====== Document extract
More ambitious operations lie ahead, with the rest of LAMO, the spiral ascent to HAMO2, HAMO2 itself, and the escape in July to begin the long interplanetary cruise to reach Ceres on schedule in February 2015. We will see in 2012 that each of these phases includes new challenges, and it is certain new problems will arise. Nevertheless, all 40 days are being used to extend LAMO. Therefore, the indomitable explorer will remain at this low altitude through the end of March, continuing to tease out secrets about the dawn of the solar system and revealing more startling and thrilling discoveries on behalf of everyone on distant Earth who yearns to reach out into the vastness of space.

Dawn is 210 kilometers (130 miles) from Vesta. It is also 2.79 AU (418 million kilometers or 260 million miles) from Earth, or 1045 times as far as the moon and 2.84 times as far as the sun today. Radio signals, traveling at the universal limit of the speed of light, take 46 minutes to make the round trip.

Dr. Marc D. Rayman
6:00 p.m. PST December 30, 2011


  • Marc Rayman

Diagram showing the solar arrays of the Rosetta and Dawn spacecraft

Recently, one of our fans on the NASAJPL Facebook page asked a good question about the efficiency of solar arrays on the Dawn and Rosetta spacecraft.

"A question about Dr. Marc D. Rayman's comment in his Dawn journal, saying that 'its tremendous solar arrays [are] the most powerful ever used on an interplanetary mission.' Is that really true? According to JPL's Dawn website, the solar arrays have a total span of 19.7 meters. By comparison, each of Rosetta's two arrays is 14 meters in length (28m total). Are Dawn's arrays so much more efficient? Thanks."
============
# [Task item]
Copy the part of the Dawn spacecraft text between "Dawn is 210" and "and Rosetta spacecraft.", inclusive, and swap "Vesta" for "Ceres".
====== Extracted information
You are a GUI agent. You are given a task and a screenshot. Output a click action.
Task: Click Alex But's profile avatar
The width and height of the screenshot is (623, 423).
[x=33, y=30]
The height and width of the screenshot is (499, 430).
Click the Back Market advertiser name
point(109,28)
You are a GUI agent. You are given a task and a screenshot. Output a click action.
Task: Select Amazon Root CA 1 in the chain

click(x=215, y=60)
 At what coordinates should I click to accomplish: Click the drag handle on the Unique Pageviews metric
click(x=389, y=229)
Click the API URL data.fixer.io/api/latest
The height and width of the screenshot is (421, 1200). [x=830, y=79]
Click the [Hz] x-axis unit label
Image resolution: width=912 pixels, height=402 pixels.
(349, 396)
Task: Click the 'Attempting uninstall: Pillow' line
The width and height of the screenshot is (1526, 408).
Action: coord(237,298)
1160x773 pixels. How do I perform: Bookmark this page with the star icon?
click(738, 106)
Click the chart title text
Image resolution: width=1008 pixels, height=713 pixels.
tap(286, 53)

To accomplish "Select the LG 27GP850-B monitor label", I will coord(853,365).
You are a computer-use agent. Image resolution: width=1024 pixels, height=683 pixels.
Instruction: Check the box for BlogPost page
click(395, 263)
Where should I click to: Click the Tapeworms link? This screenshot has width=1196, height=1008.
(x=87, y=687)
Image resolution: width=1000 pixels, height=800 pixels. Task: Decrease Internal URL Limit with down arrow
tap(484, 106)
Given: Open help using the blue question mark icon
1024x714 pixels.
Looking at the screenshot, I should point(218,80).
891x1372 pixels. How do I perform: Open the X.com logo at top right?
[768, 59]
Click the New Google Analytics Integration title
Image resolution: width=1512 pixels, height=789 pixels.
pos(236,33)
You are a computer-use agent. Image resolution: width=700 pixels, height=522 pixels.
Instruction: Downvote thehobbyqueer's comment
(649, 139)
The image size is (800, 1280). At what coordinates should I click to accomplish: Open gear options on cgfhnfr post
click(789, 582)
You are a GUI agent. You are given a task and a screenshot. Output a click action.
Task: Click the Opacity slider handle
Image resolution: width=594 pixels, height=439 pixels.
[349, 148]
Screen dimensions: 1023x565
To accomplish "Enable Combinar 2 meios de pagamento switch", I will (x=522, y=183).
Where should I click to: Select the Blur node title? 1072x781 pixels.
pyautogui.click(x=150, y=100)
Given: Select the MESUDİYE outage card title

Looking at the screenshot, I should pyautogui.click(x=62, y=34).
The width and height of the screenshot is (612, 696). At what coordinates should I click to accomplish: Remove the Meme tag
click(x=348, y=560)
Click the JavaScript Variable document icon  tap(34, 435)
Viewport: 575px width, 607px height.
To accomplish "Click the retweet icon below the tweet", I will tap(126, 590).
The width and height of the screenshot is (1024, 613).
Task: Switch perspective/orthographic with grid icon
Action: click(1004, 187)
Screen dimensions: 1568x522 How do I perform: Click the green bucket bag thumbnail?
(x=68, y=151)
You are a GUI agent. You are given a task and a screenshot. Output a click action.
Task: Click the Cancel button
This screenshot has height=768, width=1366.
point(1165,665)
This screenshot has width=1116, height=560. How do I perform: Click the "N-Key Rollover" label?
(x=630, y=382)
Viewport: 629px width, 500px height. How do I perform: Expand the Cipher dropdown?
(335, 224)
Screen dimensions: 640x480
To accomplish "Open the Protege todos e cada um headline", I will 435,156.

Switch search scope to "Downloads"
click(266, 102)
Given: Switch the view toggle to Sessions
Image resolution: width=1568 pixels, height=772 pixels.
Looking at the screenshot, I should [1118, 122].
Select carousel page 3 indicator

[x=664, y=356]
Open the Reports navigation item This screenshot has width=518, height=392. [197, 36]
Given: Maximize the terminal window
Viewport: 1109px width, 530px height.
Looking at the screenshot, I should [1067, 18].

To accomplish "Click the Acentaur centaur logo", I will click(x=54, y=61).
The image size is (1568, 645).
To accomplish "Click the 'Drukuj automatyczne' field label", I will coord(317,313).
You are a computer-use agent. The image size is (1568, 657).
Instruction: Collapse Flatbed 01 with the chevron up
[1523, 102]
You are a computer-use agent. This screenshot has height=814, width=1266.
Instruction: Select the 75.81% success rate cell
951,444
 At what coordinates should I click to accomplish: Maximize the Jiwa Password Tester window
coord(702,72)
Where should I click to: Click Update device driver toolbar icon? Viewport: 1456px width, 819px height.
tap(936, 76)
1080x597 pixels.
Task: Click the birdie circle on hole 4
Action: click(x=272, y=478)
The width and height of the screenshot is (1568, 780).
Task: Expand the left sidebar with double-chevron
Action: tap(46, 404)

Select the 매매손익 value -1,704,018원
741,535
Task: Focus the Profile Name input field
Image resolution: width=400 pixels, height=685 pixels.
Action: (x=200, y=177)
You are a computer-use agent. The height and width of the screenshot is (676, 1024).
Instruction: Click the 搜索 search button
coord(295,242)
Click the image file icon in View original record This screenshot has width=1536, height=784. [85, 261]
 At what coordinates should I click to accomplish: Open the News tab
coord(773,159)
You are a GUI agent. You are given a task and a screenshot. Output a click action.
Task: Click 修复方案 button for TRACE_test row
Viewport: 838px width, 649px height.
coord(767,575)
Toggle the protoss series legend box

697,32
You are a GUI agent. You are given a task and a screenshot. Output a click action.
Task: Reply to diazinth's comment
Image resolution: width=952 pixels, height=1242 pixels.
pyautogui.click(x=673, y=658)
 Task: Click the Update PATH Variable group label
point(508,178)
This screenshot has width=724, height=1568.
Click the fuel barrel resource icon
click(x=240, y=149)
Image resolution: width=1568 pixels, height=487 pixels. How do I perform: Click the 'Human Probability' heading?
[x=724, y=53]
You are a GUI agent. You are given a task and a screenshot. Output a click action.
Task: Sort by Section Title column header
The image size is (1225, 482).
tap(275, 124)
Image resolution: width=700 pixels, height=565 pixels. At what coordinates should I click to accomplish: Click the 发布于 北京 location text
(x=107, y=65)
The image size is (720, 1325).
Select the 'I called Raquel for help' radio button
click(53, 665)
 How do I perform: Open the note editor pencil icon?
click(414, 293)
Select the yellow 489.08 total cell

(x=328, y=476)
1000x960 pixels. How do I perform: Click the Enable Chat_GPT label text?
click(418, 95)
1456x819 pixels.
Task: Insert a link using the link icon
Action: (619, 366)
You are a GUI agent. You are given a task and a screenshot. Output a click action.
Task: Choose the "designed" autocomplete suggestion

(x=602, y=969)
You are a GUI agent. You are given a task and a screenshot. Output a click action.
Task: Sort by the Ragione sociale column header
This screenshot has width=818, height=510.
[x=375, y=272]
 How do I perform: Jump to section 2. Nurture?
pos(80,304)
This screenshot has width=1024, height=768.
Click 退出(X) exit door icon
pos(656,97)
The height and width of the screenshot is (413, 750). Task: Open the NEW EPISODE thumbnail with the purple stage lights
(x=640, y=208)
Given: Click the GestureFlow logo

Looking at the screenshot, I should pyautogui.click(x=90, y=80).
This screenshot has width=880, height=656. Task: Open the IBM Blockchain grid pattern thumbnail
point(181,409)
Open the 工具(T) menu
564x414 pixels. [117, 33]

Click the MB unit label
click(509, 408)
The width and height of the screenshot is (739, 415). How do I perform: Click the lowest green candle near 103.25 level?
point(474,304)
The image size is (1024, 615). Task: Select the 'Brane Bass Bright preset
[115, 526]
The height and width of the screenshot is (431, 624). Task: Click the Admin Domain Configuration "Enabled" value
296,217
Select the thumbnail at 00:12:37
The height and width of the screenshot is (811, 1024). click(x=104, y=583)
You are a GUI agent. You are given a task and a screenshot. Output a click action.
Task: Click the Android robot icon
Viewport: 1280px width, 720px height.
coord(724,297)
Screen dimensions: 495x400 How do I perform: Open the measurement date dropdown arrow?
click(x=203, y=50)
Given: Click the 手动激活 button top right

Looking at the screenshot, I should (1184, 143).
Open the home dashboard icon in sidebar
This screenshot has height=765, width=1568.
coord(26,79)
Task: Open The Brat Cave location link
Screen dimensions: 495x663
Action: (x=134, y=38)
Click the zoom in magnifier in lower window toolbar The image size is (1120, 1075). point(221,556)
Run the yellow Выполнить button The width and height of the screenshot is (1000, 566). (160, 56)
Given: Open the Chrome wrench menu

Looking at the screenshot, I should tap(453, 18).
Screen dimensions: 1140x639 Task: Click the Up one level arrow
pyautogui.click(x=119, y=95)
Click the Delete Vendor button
============
# [Written answer]
Dawn is 210 kilometers (130 miles) from Ceres. It is also 2.79 AU (418 million kilometers or 260 million miles) from Earth, or 1045 times as far as the moon and 2.84 times as far as the sun today. Radio signals, traveling at the universal limit of the speed of light, take 46 minutes to make the round trip.

Dr. Marc D. Rayman
6:00 p.m. PST December 30, 2011


  • Marc Rayman

Diagram showing the solar arrays of the Rosetta and Dawn spacecraft

Recently, one of our fans on the NASAJPL Facebook page asked a good question about the efficiency of solar arrays on the Dawn and Rosetta spacecraft.